**WHAT IS NEEDED**: Rewrite every line of the entries below as a numbered list, omitting the blank lines.

**RAW RECORDS**:
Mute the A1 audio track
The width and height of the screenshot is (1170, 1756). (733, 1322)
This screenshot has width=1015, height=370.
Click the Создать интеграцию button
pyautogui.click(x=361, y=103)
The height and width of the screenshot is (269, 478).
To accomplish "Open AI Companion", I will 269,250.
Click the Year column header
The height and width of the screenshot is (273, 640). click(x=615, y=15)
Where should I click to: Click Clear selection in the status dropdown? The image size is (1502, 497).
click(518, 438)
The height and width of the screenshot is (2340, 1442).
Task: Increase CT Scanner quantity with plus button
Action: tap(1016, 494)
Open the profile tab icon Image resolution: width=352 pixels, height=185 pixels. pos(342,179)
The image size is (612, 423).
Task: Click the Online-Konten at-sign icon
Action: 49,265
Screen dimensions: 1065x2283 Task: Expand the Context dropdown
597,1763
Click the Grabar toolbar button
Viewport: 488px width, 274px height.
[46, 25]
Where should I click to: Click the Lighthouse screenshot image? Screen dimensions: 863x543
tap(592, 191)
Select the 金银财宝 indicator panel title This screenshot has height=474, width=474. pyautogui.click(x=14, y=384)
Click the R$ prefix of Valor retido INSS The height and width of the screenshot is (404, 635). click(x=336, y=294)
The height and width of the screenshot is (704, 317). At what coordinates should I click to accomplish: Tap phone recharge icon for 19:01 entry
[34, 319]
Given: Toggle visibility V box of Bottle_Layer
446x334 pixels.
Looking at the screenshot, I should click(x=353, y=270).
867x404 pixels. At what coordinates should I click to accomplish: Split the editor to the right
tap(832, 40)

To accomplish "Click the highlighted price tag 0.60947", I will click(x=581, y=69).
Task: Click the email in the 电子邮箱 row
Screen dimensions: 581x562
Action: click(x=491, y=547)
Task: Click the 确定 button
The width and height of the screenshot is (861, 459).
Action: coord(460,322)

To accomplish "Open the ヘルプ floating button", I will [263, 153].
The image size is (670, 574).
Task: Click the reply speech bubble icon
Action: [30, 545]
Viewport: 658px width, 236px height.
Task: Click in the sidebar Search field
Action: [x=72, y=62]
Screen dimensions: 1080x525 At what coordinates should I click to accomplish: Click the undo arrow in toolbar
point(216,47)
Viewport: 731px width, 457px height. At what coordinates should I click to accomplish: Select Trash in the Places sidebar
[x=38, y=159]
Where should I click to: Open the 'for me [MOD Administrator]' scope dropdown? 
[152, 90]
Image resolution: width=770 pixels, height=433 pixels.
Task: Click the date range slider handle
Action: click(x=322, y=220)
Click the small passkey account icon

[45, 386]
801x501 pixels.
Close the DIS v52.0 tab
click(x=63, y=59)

**THE OUTPUT**:
1. Mute the A1 audio track
2. The width and height of the screenshot is (1170, 1756). (733, 1322)
3. This screenshot has width=1015, height=370.
4. Click the Создать интеграцию button
5. pyautogui.click(x=361, y=103)
6. The height and width of the screenshot is (269, 478).
7. To accomplish "Open AI Companion", I will 269,250.
8. Click the Year column header
9. The height and width of the screenshot is (273, 640). click(x=615, y=15)
10. Where should I click to: Click Clear selection in the status dropdown? The image size is (1502, 497).
11. click(518, 438)
12. The height and width of the screenshot is (2340, 1442).
13. Task: Increase CT Scanner quantity with plus button
14. Action: tap(1016, 494)
15. Open the profile tab icon Image resolution: width=352 pixels, height=185 pixels. pos(342,179)
16. The image size is (612, 423).
17. Task: Click the Online-Konten at-sign icon
18. Action: 49,265
19. Screen dimensions: 1065x2283 Task: Expand the Context dropdown
20. 597,1763
21. Click the Grabar toolbar button
22. Viewport: 488px width, 274px height.
23. [46, 25]
24. Where should I click to: Click the Lighthouse screenshot image? Screen dimensions: 863x543
25. tap(592, 191)
26. Select the 金银财宝 indicator panel title This screenshot has height=474, width=474. pyautogui.click(x=14, y=384)
27. Click the R$ prefix of Valor retido INSS The height and width of the screenshot is (404, 635). click(x=336, y=294)
28. The height and width of the screenshot is (704, 317). At what coordinates should I click to accomplish: Tap phone recharge icon for 19:01 entry
29. [34, 319]
30. Given: Toggle visibility V box of Bottle_Layer
31. 446x334 pixels.
32. Looking at the screenshot, I should click(x=353, y=270).
33. 867x404 pixels. At what coordinates should I click to accomplish: Split the editor to the right
34. tap(832, 40)
35. To accomplish "Click the highlighted price tag 0.60947", I will click(x=581, y=69).
36. Task: Click the email in the 电子邮箱 row
37. Screen dimensions: 581x562
38. Action: click(x=491, y=547)
39. Task: Click the 确定 button
40. The width and height of the screenshot is (861, 459).
41. Action: coord(460,322)
42. To accomplish "Open the ヘルプ floating button", I will [263, 153].
43. The image size is (670, 574).
44. Task: Click the reply speech bubble icon
45. Action: [30, 545]
46. Viewport: 658px width, 236px height.
47. Task: Click in the sidebar Search field
48. Action: [x=72, y=62]
49. Screen dimensions: 1080x525 At what coordinates should I click to accomplish: Click the undo arrow in toolbar
50. point(216,47)
51. Viewport: 731px width, 457px height. At what coordinates should I click to accomplish: Select Trash in the Places sidebar
52. [x=38, y=159]
53. Where should I click to: Open the 'for me [MOD Administrator]' scope dropdown? 
54. [152, 90]
55. Image resolution: width=770 pixels, height=433 pixels.
56. Task: Click the date range slider handle
57. Action: click(x=322, y=220)
58. Click the small passkey account icon
59. [45, 386]
60. 801x501 pixels.
61. Close the DIS v52.0 tab
62. click(x=63, y=59)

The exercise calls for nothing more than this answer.